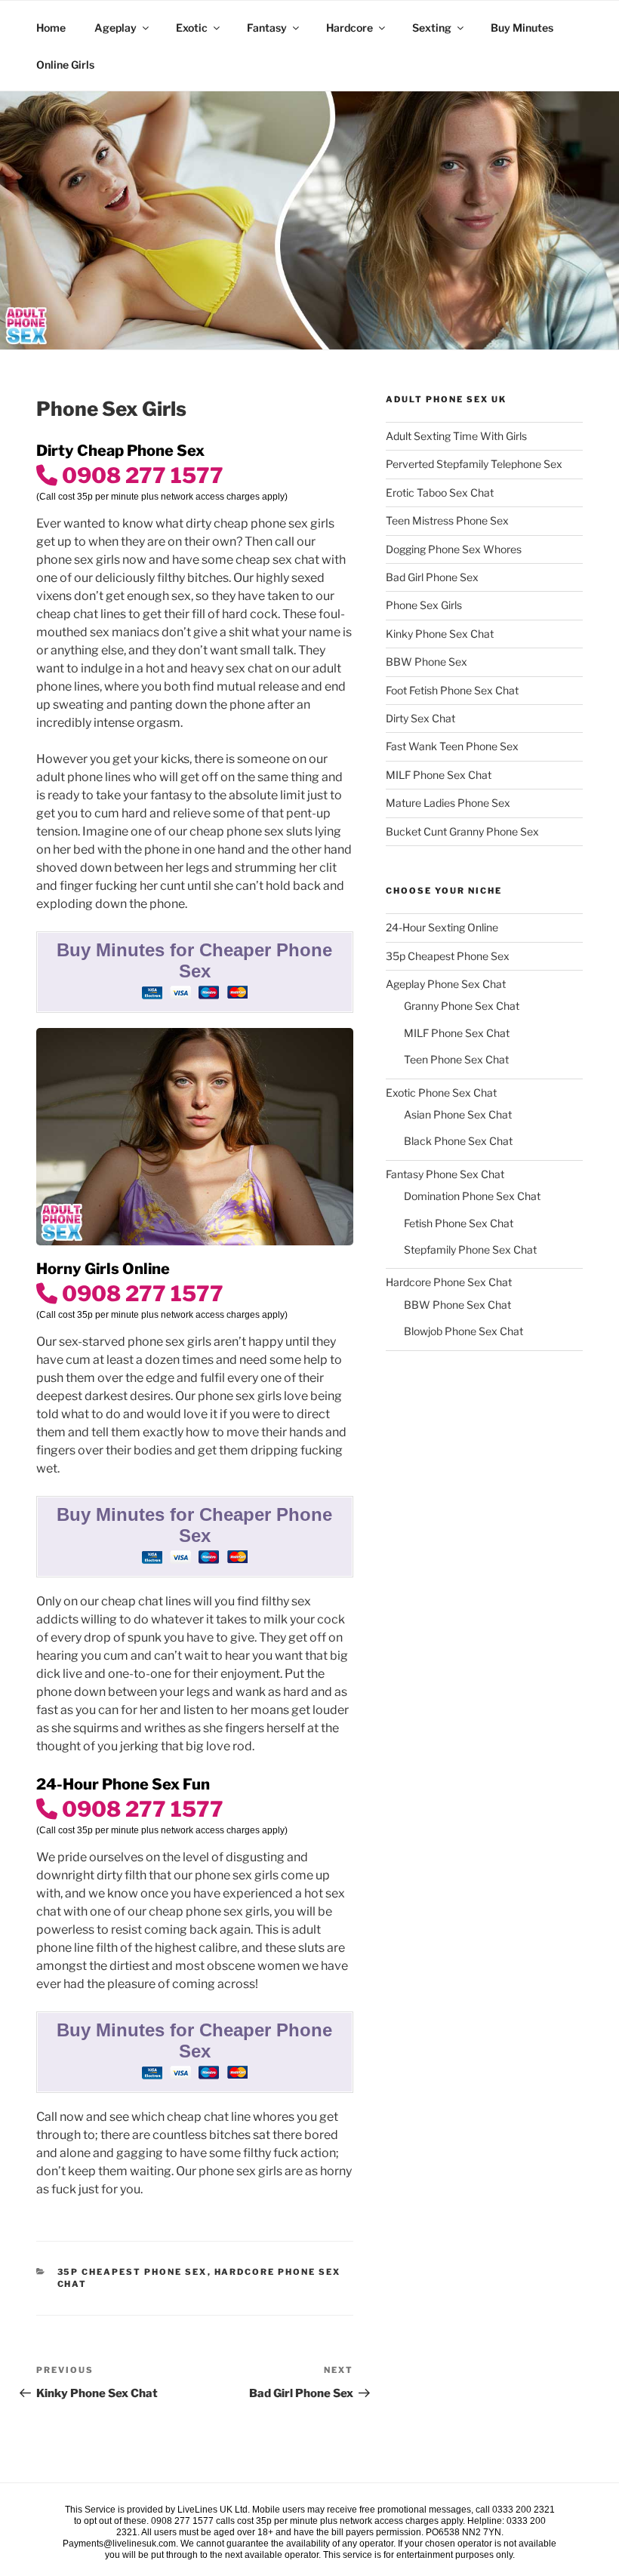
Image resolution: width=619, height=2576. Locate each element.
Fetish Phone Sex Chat (458, 1223)
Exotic (192, 27)
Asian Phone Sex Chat (458, 1114)
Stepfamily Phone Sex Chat (470, 1249)
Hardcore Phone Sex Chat (449, 1282)
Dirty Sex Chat (420, 718)
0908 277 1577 (140, 475)
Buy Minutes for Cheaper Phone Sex (194, 960)
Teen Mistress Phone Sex (447, 520)
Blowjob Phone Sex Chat (463, 1331)
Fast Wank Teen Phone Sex (452, 746)
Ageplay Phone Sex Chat (446, 983)
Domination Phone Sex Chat (472, 1196)
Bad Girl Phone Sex (432, 577)
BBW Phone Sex (426, 661)
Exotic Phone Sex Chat (441, 1092)
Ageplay (115, 27)
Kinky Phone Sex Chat (440, 633)
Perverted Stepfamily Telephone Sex (474, 463)
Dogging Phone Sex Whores (454, 549)
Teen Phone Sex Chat (456, 1059)
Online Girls (65, 64)
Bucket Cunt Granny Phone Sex (462, 831)
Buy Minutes (522, 27)
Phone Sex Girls (424, 605)
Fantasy (267, 27)
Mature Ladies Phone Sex (448, 802)
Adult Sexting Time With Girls (456, 435)
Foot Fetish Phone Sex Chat (452, 690)
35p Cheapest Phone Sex (132, 2272)
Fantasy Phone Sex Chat (445, 1174)
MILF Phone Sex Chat (438, 774)
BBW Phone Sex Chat (457, 1304)
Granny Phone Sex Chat (461, 1005)
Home (51, 27)
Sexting (431, 27)
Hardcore (349, 27)
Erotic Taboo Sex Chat (440, 492)
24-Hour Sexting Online (442, 927)
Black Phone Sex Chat (458, 1140)
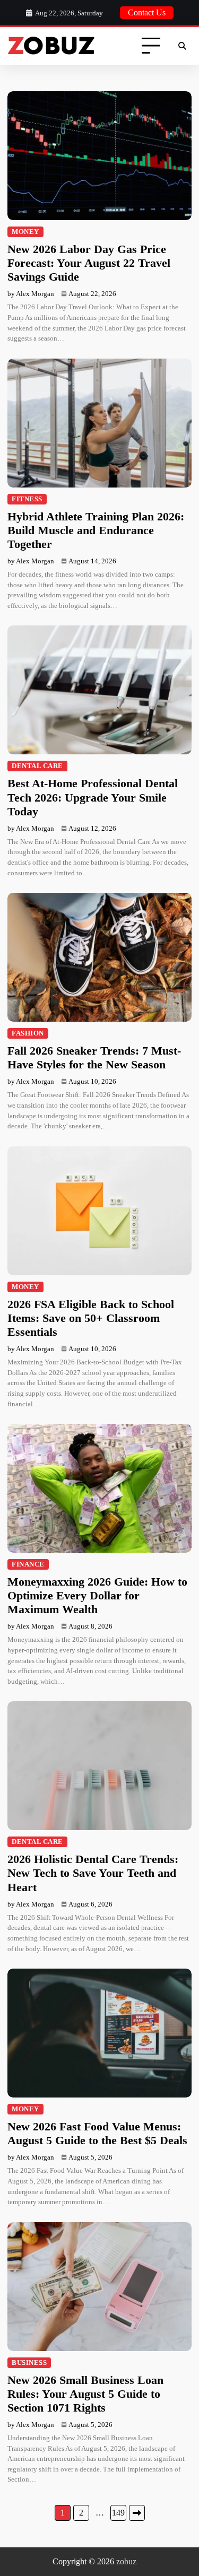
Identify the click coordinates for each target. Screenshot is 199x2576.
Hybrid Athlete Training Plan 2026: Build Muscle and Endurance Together (95, 530)
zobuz (126, 2561)
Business (29, 2362)
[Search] (182, 46)
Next (137, 2513)
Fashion (28, 1033)
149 (118, 2512)
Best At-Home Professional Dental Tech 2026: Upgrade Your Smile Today (92, 797)
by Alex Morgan (30, 294)
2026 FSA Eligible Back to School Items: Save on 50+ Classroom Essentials (90, 1318)
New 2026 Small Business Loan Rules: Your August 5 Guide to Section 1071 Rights (85, 2394)
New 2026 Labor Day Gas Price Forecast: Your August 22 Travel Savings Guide (88, 263)
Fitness (27, 499)
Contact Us (147, 12)
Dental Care (37, 766)
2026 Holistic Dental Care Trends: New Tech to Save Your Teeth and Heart (92, 1873)
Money (25, 232)
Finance (28, 1564)
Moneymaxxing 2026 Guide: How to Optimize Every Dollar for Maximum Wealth (97, 1596)
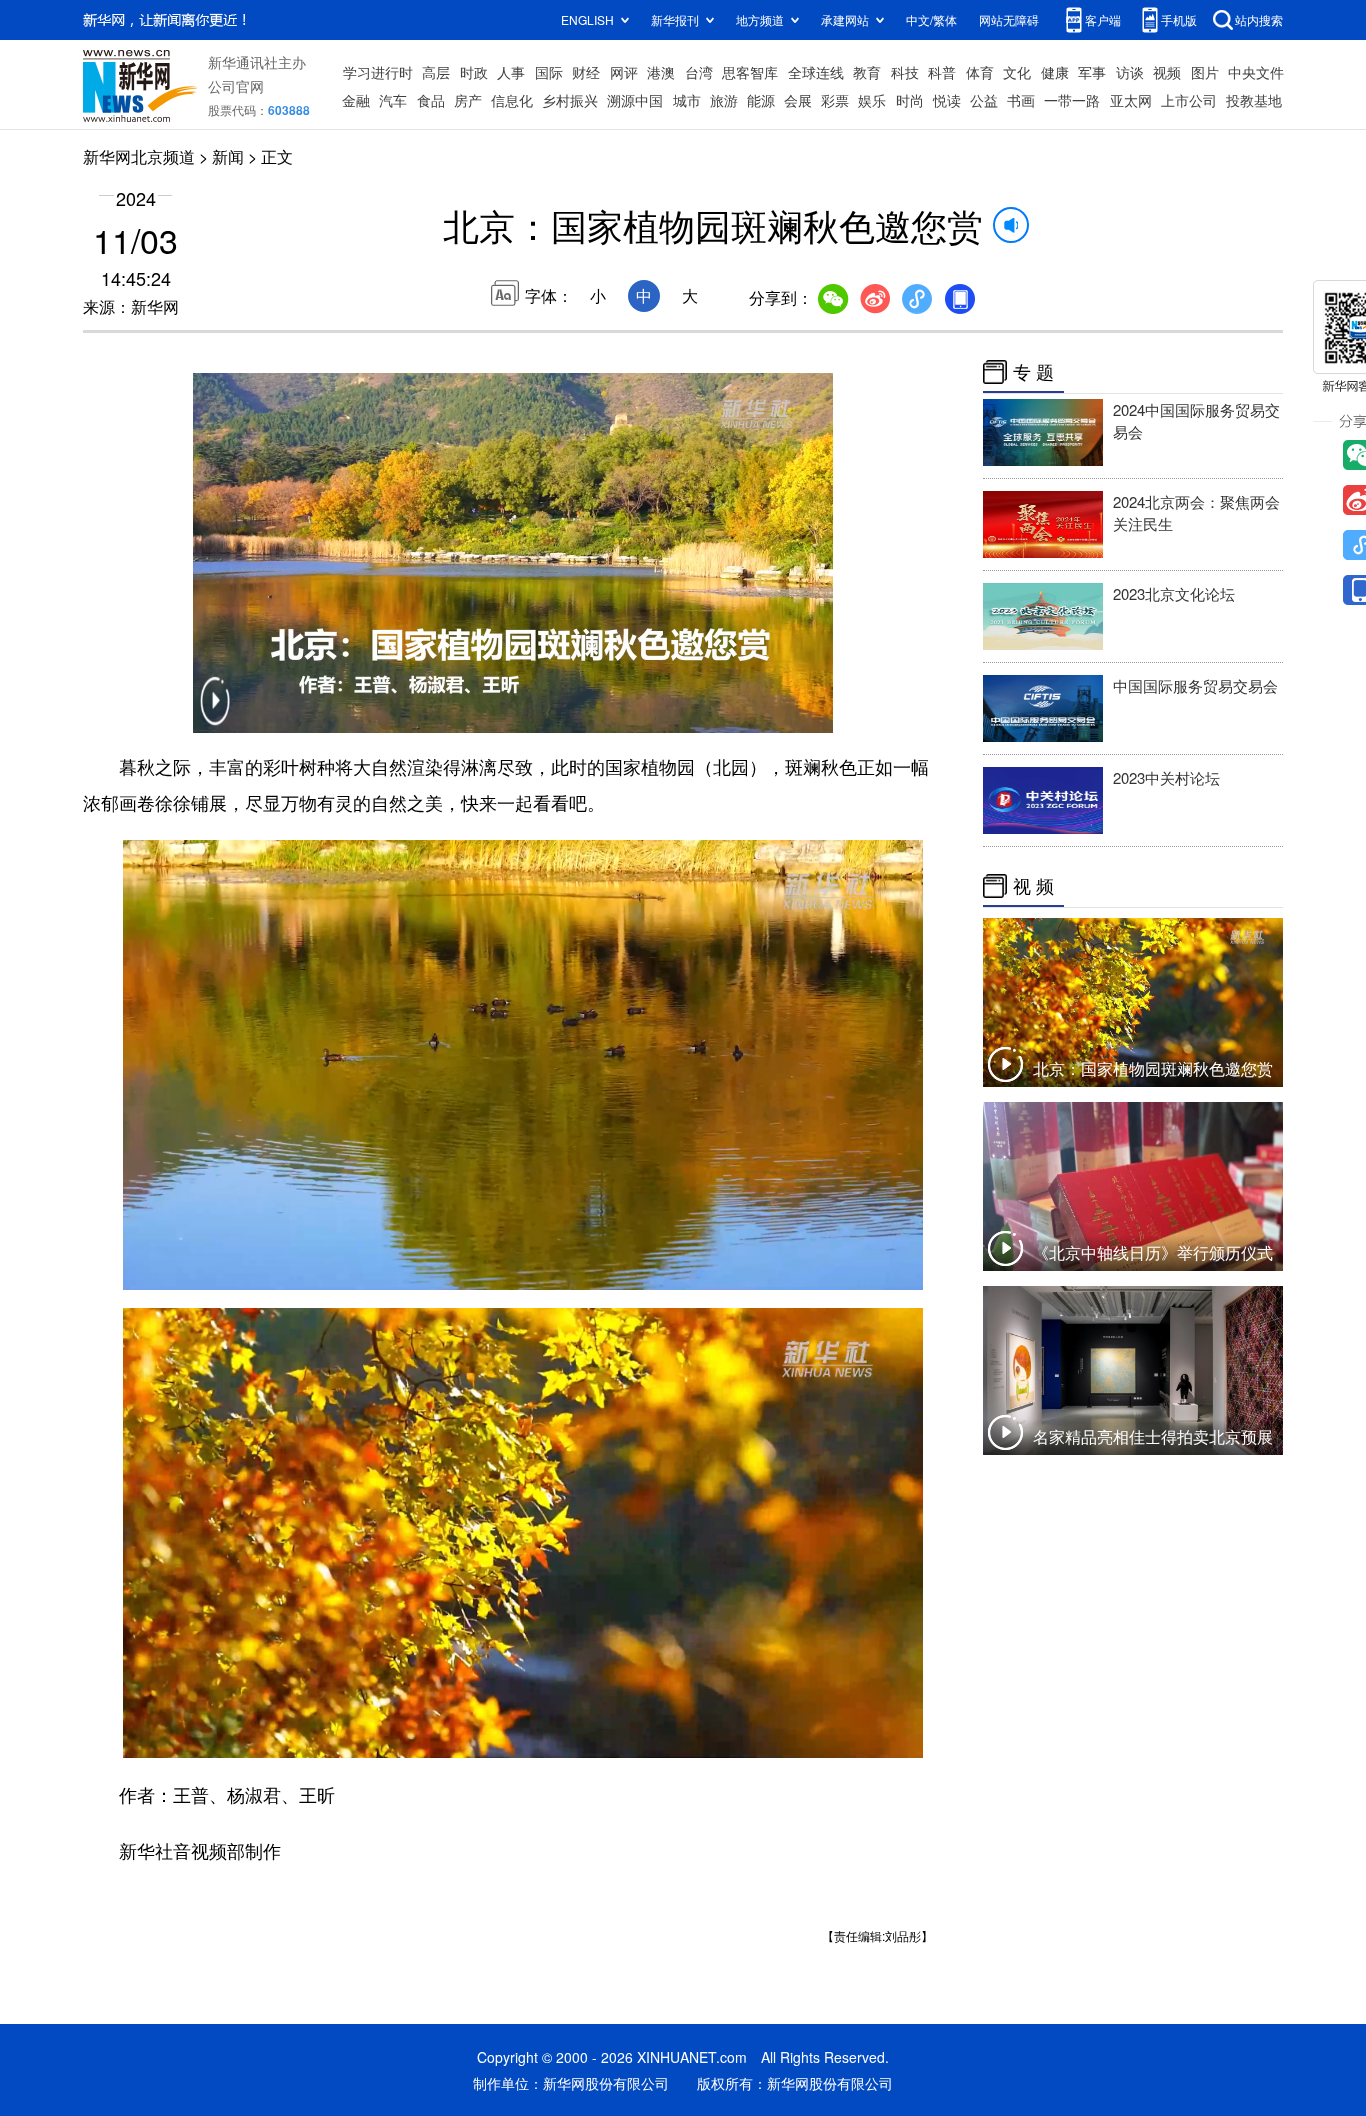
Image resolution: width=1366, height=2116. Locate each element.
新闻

--------

Problem details:
What number of lines in the listing contain the word "Your"? Supply the number with no accompanying text.

Answer for this exercise:
4